*PROBLEMA*.
Com base no texto sobre a zika, responda, por favor:
1. Que característica as epidemias têm, segundo o texto?
2. Quem está sendo acompanhado para ver em que momento da infecção pelo vírus é maior a probabilidade de as crianças nascerem com anormalidades?
3. Qual é o segundo desafio citado para o Brasil?

*DOCUMENTO DE ORIGEM*.
"""

A grande exposição inicial se deu frente a uma situação inusitada, desconhecida, que provocava medo e pânico na população. As epidemias têm mesmo essa característica, de ter uma repercussão grande na mídia por algum tempo, até que as variáveis dela sejam conhecidas e informadas à população. Assim você consegue implementar medidas de prevenção e informar sobre as estratégias de controle. Mas é importante mantermos um canal aberto para seguir informando a população, pois muitas questões ainda não foram esclarecidas.
Ainda há muitas lacunas científicas a serem preenchidas sobre o tema. O que se está estudando agora e quais respostas vocês ainda pretendem alcançar?
O que sabemos sobre a síndrome congênita do zika está só no começo. Atualmente, estamos estudando se ter tido dengue é facilitador para a zika, e também testando se há interferências de outros anticorpos que podem ser fatores de risco para a microcefalia. Estamos acompanhando também mulheres grávidas para ver em que momento da infecção pelo vírus é maior a probabilidade de que as crianças nasçam com anormalidades, seja com microcefalia ou seja em espectro mais amplo, já que mesmo crianças com perímetro cefálico normal podem ter sido acometidas e podem ter alterações neurológicas causadas pelo vírus.
Quais são os principais desafios para o Brasil daqui para a frente?
A microcefalia é uma carga social e para os serviços de saúde, e por isso temos vários desafios. Um deles é a manutenção e o melhoramento do atendimento às crianças e famílias no campo da atenção à saúde. O segundo desafio é conseguir manter os aportes financeiros para que as pesquisas sigam, para que não se conheça só o espectro da síndrome, mas também as características específicas da mesma. Estas serão importantes para que se estabeleçam as diretrizes de prevenção e tratamento.
A ciência brasileira é feita sempre com muito sacrifício. De que maneira a distinção concedida pela Nature poderá ajudar o trabalho dos pesquisadores?

"""

*MATERIAL FORNECIDO*.
"""

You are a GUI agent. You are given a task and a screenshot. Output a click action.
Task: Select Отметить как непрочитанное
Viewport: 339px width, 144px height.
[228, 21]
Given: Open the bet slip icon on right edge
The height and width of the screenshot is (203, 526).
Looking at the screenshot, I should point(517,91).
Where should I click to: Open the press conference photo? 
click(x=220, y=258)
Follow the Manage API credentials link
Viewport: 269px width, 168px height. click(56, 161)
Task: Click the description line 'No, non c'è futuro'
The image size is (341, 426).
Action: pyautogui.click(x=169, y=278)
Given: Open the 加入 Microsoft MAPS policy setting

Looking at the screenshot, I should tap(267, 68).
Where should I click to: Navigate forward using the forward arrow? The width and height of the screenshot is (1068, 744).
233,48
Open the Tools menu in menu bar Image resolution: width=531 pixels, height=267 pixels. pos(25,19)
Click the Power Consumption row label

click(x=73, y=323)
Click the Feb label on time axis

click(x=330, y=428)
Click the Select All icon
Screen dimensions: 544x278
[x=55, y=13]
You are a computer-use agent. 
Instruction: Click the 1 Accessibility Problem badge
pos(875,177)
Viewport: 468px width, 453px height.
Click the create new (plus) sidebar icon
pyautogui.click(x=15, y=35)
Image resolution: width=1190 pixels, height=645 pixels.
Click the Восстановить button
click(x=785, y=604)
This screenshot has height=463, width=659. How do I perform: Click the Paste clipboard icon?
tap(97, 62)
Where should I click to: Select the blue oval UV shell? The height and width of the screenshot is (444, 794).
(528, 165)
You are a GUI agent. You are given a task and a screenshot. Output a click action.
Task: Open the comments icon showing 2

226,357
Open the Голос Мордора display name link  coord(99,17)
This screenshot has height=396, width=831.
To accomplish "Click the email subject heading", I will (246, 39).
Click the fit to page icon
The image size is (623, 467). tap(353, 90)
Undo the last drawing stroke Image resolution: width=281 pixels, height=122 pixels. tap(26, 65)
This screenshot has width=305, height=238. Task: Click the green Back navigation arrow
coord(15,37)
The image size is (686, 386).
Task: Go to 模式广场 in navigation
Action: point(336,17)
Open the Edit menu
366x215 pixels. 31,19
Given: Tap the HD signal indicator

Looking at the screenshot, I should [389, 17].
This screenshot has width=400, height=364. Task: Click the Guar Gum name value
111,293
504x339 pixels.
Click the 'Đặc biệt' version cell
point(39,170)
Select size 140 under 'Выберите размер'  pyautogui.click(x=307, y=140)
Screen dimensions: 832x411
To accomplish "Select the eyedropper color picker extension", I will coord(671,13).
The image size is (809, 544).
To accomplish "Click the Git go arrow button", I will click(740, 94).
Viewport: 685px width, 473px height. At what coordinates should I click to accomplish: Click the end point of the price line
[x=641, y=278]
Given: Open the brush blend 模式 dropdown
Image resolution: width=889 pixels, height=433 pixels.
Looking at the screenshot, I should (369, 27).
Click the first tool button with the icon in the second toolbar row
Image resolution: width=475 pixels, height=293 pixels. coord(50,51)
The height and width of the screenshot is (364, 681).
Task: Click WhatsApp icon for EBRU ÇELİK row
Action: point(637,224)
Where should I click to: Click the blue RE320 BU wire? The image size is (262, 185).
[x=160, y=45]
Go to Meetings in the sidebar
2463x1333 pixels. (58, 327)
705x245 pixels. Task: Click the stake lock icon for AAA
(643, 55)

"""

*RESPOSTA DO EXERCÍCIO*.
1. Ter uma repercussão grande na mídia por algum tempo, até que as variáveis delas sejam conhecidas e informadas à população.
2. Mulheres grávidas.
3. Conseguir manter os aportes financeiros para que as pesquisas sigam.